About me

My photo
Liverpool, United Kingdom
I am interested in how we can use DNA sequences to understand biodiversity – how do we recognise species, and how are species related at taxonomic, ecological and geographic levels? My passion for biodiversity research has led me from the world’s largest natural history collection - Natural History Museum, London, where I completed my MSc, to the Biodiversity Institute of Ontario - global centre for the international Barcode of Life, as a PhD student, and to the hyper-diverse tropics of Southeast Asia. The tropics will be the first regions to experience historically unprecedented climates and this will happen within the next decade. Consequently my recent research has focussed on understanding the effects of urbanisation and climate change on tropical and subtropical biodiversity - encompassing both species richness and ecological integrity across a diversity of taxonomic groups.

Feb 16, 2010

Assigning unknowns to higher taxa using DNA barcodes: A case study in Sphingidae

When a specimen belongs to a species not yet represented in a DNA barcode reference library, there is considerable disagreement in the literature over the effectiveness of using sequence comparisons to accurately assign the query to a higher-taxon. Library species richness has been proposed as a critical factor affecting the accuracy of such assignments, but was never thoroughly investigated.

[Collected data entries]
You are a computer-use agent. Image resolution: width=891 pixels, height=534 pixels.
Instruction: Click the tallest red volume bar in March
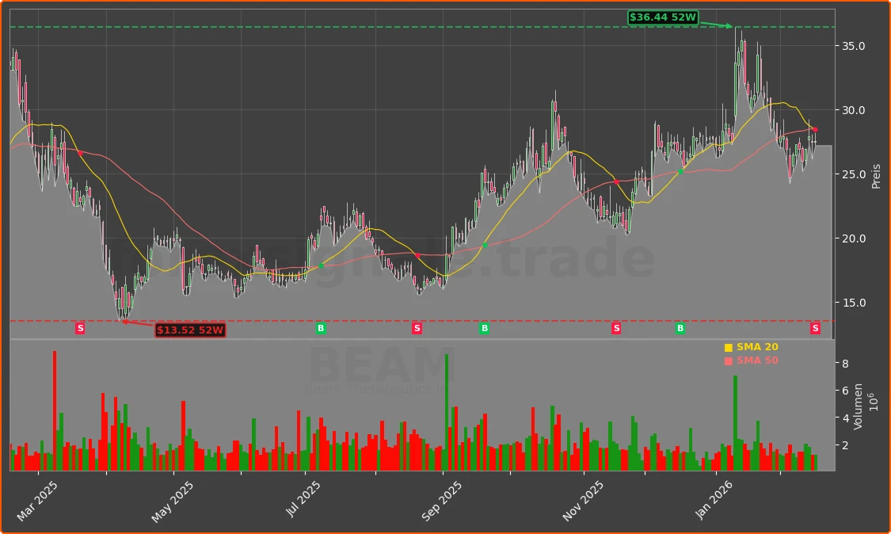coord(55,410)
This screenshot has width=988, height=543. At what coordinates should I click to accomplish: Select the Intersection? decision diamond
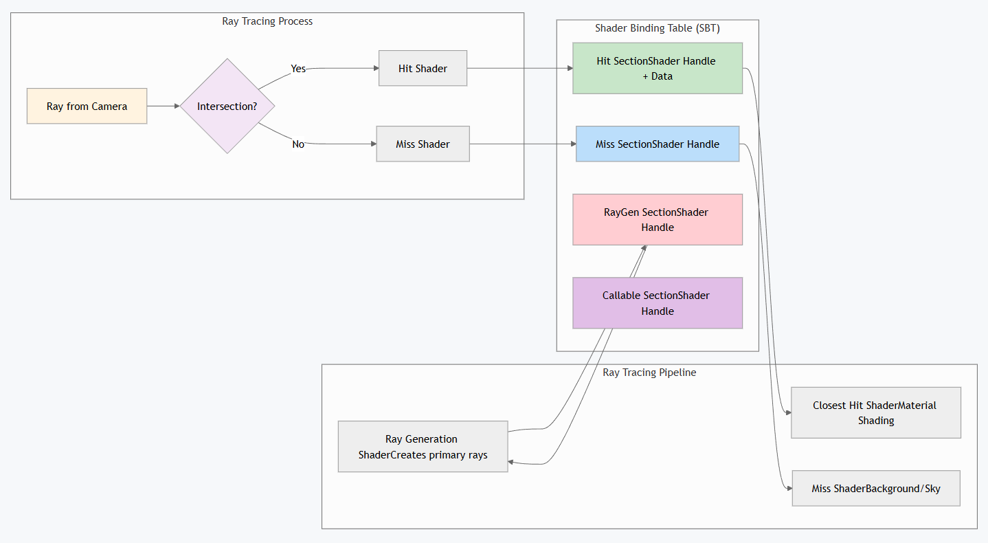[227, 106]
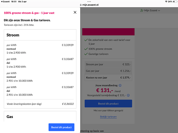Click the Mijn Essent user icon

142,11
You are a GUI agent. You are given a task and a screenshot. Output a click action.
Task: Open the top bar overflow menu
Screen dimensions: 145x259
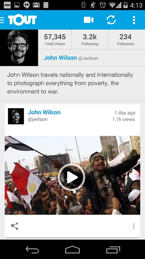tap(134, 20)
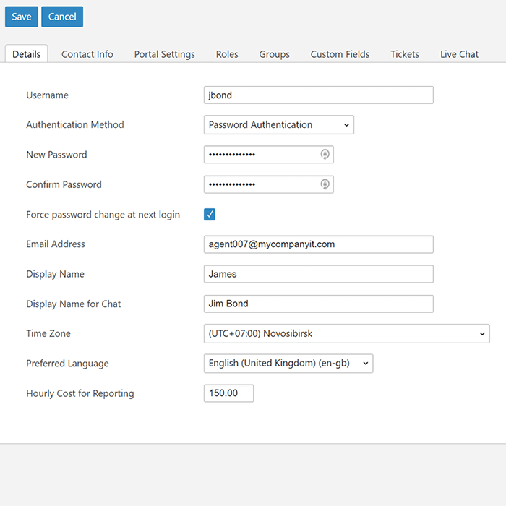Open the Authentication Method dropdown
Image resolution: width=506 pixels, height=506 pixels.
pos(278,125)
==
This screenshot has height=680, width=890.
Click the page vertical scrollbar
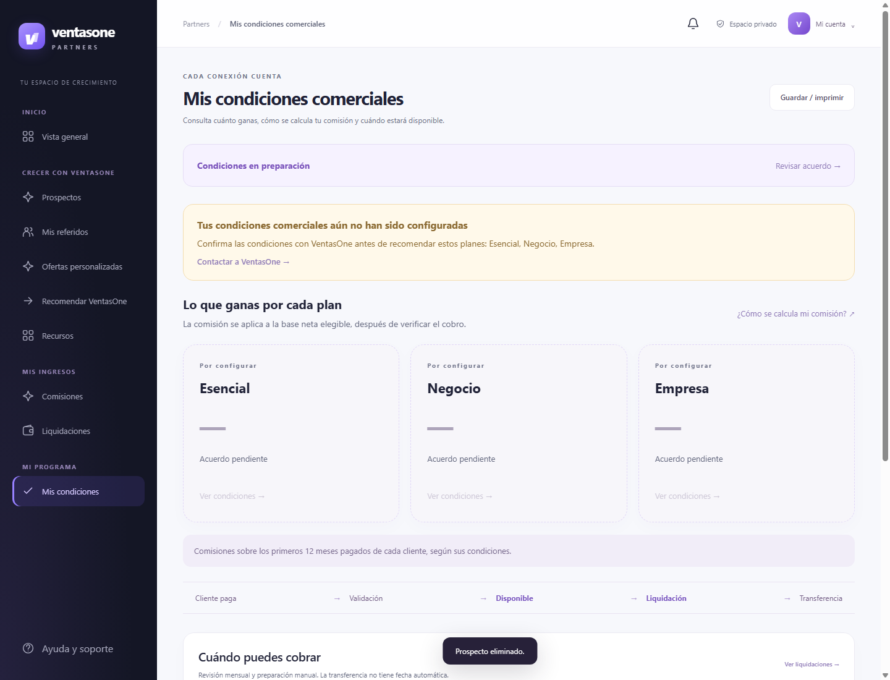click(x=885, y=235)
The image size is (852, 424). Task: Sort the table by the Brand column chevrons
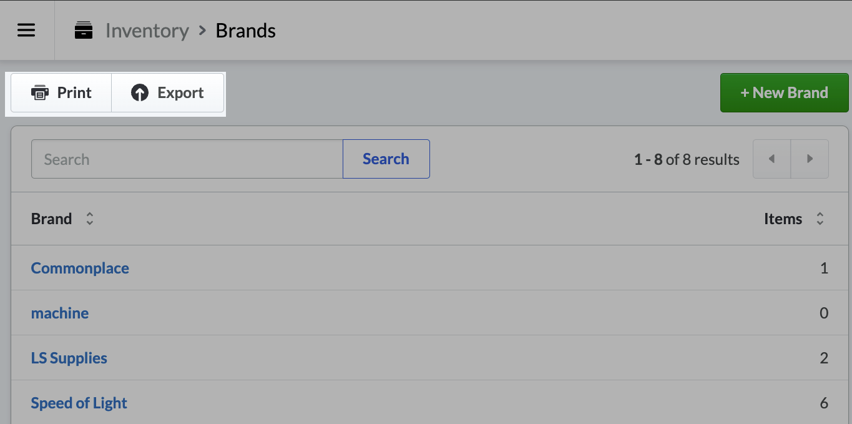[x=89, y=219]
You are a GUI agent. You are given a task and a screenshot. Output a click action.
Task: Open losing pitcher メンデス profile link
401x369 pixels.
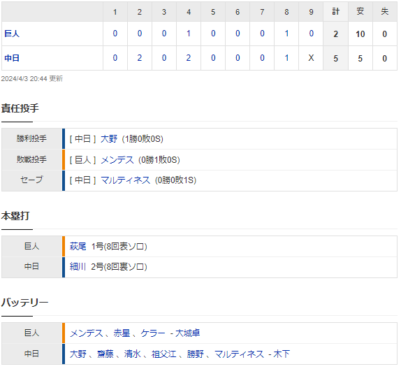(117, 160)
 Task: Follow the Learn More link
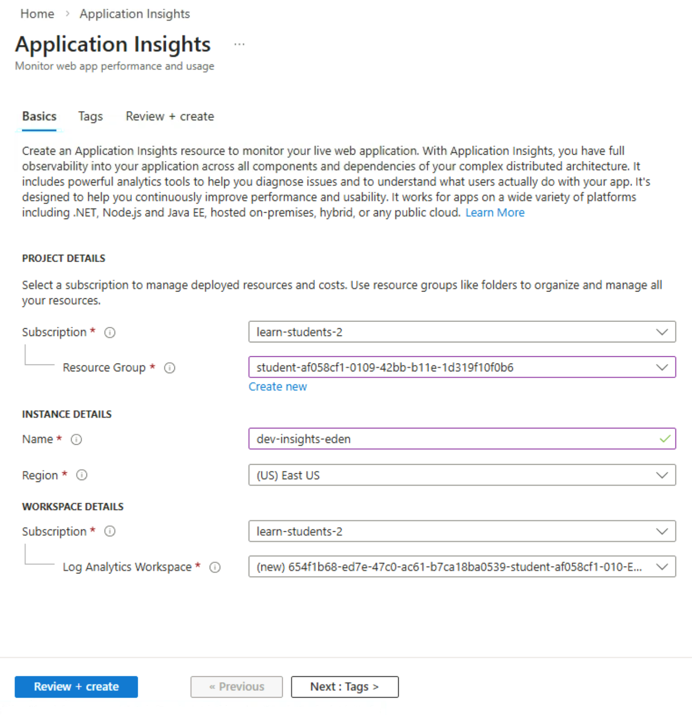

§ **EXERCISE DESCRIPTION**: Print the entire About me page, word for word. Rely only on the About me page, not on the records.

§ **TASK SOLUTION**:
About me

My photo
Liverpool, United Kingdom
I am interested in how we can use DNA sequences to understand biodiversity – how do we recognise species, and how are species related at taxonomic, ecological and geographic levels? My passion for biodiversity research has led me from the world’s largest natural history collection - Natural History Museum, London, where I completed my MSc, to the Biodiversity Institute of Ontario - global centre for the international Barcode of Life, as a PhD student, and to the hyper-diverse tropics of Southeast Asia. The tropics will be the first regions to experience historically unprecedented climates and this will happen within the next decade. Consequently my recent research has focussed on understanding the effects of urbanisation and climate change on tropical and subtropical biodiversity - encompassing both species richness and ecological integrity across a diversity of taxonomic groups.

Feb 16, 2010

Assigning unknowns to higher taxa using DNA barcodes: A case study in Sphingidae

When a specimen belongs to a species not yet represented in a DNA barcode reference library, there is considerable disagreement in the literature over the effectiveness of using sequence comparisons to accurately assign the query to a higher-taxon. Library species richness has been proposed as a critical factor affecting the accuracy of such assignments, but was never thoroughly investigated.